Fife Caroline E, Gkotsoulias Efthymios
Baylor College of Medicine, Houston, Texas.
CHI St. Luke's The Woodlands Wound Clinic, The Woodlands, Texas.
Adv Wound Care (New Rochelle). 2019 Nov 1;8(11):580-584. doi: 10.1089/wound.2018.0905. Epub 2019 Oct 16.
We review a case of a 22-year-old healthy man who underwent a 5-h maxillofacial surgery while continuously supine with foam pads placed prophylactically over elevated heels. Immediately after surgery, Stage 1 pressure injuries appeared on the left lateral heel and right lateral ankle, despite the absence of local pressure to these areas. Both lesions eventually resolved. Eight months later, a Doppler evaluation was performed of the patient's lower extremities, the peroneal artery and its tributaries were marked, and the intraoperative positioning was simulated to determine if a wedge at the back of the calf could have obstructed blood flow in these vessels. In this position, the feet naturally abducted so that the lateral calcaneal and posterior malleolar arteries became positioned immediately underneath the wedge. We propose a vascular mechanism of pressure injury development, postulating that some heel pressure injuries are not the result of localized pressure but rather angiosomal ischemia, based on the observation that the anatomical pattern of these lesions frequently follow the distribution of a named vessel. We hypothesize that in this case, intraoperative positioning along with permissive hypotension may have occluded arterial or venous flow to the relevant angiosomes, causing an ischemia reperfusion injury to the downstream tissues.

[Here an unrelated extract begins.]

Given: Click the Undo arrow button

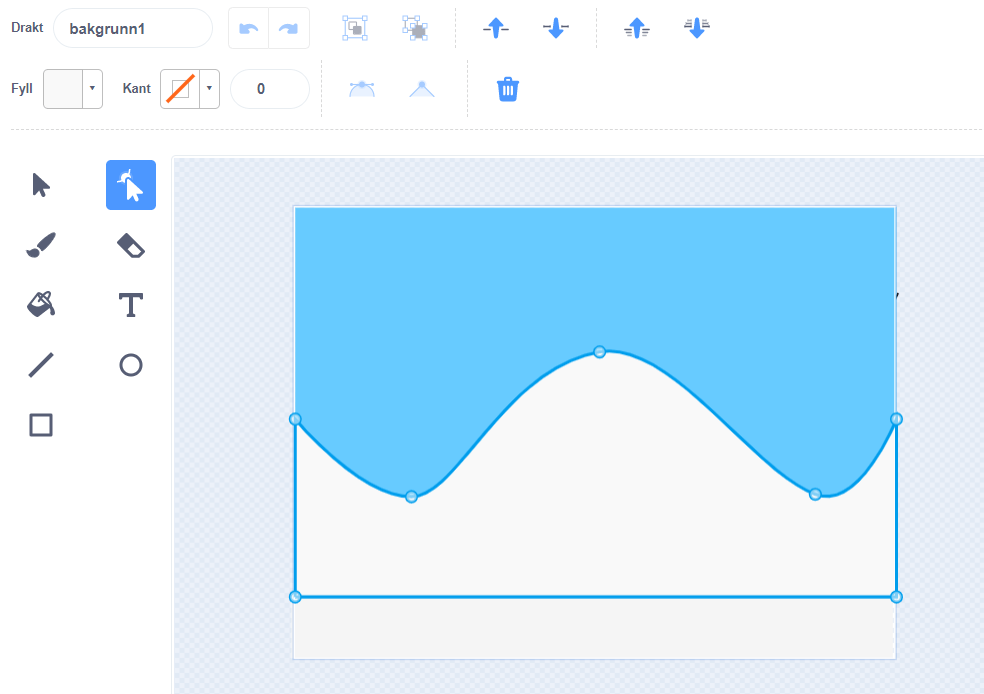Looking at the screenshot, I should 249,29.
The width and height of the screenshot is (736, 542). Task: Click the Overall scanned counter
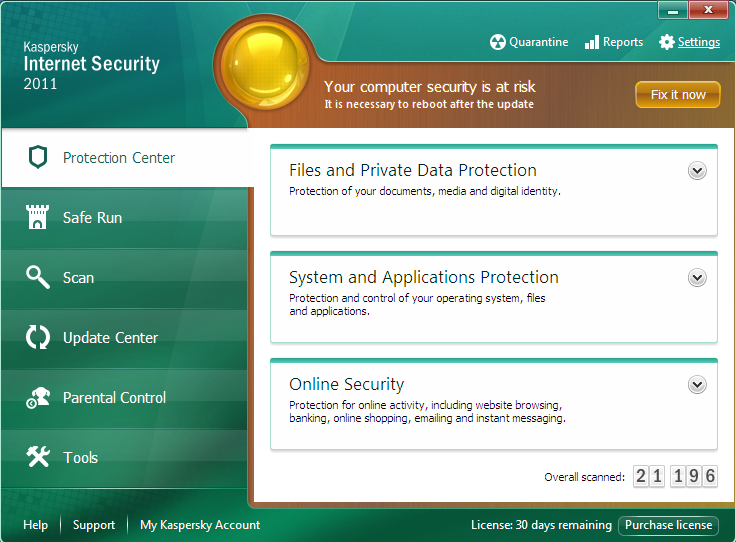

我们回顾了一例22岁健康男性的病例,该患者接受了长达5小时的颌面外科手术,术中持续仰卧位,足跟部预防性放置泡沫垫。术后即刻,左侧足跟外侧和右侧踝关节外侧出现了1期压力性损伤,尽管这些部位并未受到局部压力。两处损伤最终均愈合。8个月后,对该患者的下肢进行了多普勒评估,标记了腓动脉及其分支,并模拟术中体位以确定小腿后方的楔形物是否会阻碍这些血管的血流。在此体位下,足部自然外展,使得跟骨外侧动脉和后踝动脉直接位于楔形物下方。基于这些损伤的解剖模式常与某一特定血管的分布一致这一观察结果,我们提出了压力性损伤发生的血管机制,推测一些足跟部压力性损伤并非局部压力所致,而是血管体缺血所致。我们推测在该病例中,术中体位以及允许性低血压可能阻断了相关血管体的动脉或静脉血流,对下游组织造成了缺血再灌注损伤。